As examples, if an individual has cognitive limitations and is without an appropriate support we encourage inpatient treatment. Additionally, if an individual cannot make it to any visits and has no means of contact (eg, no phone, homeless) we treat them in the inpatient setting.

We agree to treat individuals in the ambulatory setting if they decline inpatient treatment despite a CIWA-Ar >15. We treat these individuals in the ambulatory setting after a detailed discussion of the risks associated with ambulatory management of moderate or severe withdrawal (eg, seizure, delirium). We discuss these with the individual and the appropriate support. We carefully document the discussion including our preference for inpatient treatment, and the reason the individual declined inpatient treatment (ie, childcare needs, prior negative experiences). We do not withhold treatment for individuals who are withdrawing from alcohol due to inability to engage with treatment setting recommendations.

Pregnancy – We confirm pregnancy status of all appropriate individuals of childbearing age. We treat all pregnant individuals for alcohol withdrawal in the inpatient setting. (See "Substance use during pregnancy: Screening and prenatal care".)

BENEFITS OF AMBULATORY MANAGEMENT — Medically supervised alcohol withdrawal can be safely and effectively administered to appropriately selected individuals in the ambulatory setting [8]. The ambulatory setting appears to be associated with decreased treatment duration and lower cost than inpatient treatment [9-11].

For example, in retrospective studies totaling more than 1000 individuals, the rates of successful completion of supervised withdrawal in the ambulatory setting were between 82 and 94 percent [9,10]. In one study of 517 individuals with mild to moderate withdrawal, 453 individuals completed the treatment while maintaining abstinence (based on breath alcohol testing) [10]. Additionally, only 25 patients (5 percent) experienced worsening symptoms during treatment and were referred for inpatient treatment.

In another trial examining the cost and duration of alcohol withdrawal, 164 individuals with mild to moderate symptoms of withdrawal but no recent seizure or impending delirium tremens were randomized to receive either outpatient or inpatient supervised withdrawal followed by initiation of rehabilitation treatment [11]. The mean duration of treatment was shorter for outpatients compared with inpatients (6.5 versus 9.2 days). While more inpatients completed the treatment than outpatients (95 versus 72 percent), at six-month follow-up, similar findings on the 18-item Addiction Severity Index, a measure of functioning related to substance use, was reported. There were no serious medical complications in either group. Costs were greater for inpatients versus outpatients ($3319 to 3665 versus $175 to 388 per patient).
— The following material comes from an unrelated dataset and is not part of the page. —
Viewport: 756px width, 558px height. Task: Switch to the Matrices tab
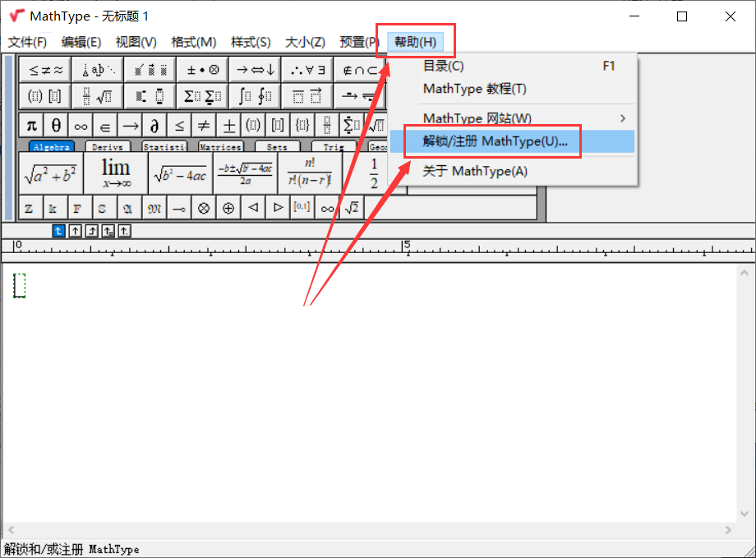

AMBULATORY MANAGEMENT — Our preferred choice of medication and method for monitoring individuals in the ambulatory setting are discussed below and on the associated algorithms (algorithm 1 and algorithm 2).

Dose regimens and medication dispensing — We prefer to treat all individuals in the ambulatory setting with a fixed-dose regimen. Although there is literature suggesting that symptom-triggered management can be implemented in the ambulatory setting, fixed-dose regimens allow for less subjectivity and variability in dose administration and implementing withdrawal scales can be challenging [12,13]. However, overestimating total dose may lead to oversedation and underestimating doses may lead to more withdrawal symptoms.

For simplicity, we typically tell the patient to begin treatment as soon as they wake up, before they have taken any alcohol.

Additionally, we give all individuals five doses of medication to take as needed (ie, symptom-triggered doses) for tremulousness, anxiety, diaphoresis, or palpitations that are present or emerge despite the fixed-dose schedule. We provide education concerning the symptoms that should prompt taking an additional dose and the risks that are associated with additional medications. We prescribe the same medication and dose that is being prescribed for each scheduled dose (ie, fixed dose) during days 2 through 4 of their fixed-dose taper. We provide these extra doses in addition to the medications being given for the fixed-dose regimen. We provide five doses of symptom-triggered medication in the four-day taper as in some cases, residual symptoms warrant extending the taper by a day. For example, in an individual who is being treated with chlordiazepoxide, we would prescribe 15 tablets of chlordiazepoxide (50 mg each) in a single prescription (10 doses for fixed taper, 5 extra symptom-triggered doses). (See 'Choosing among benzodiazepines' below.)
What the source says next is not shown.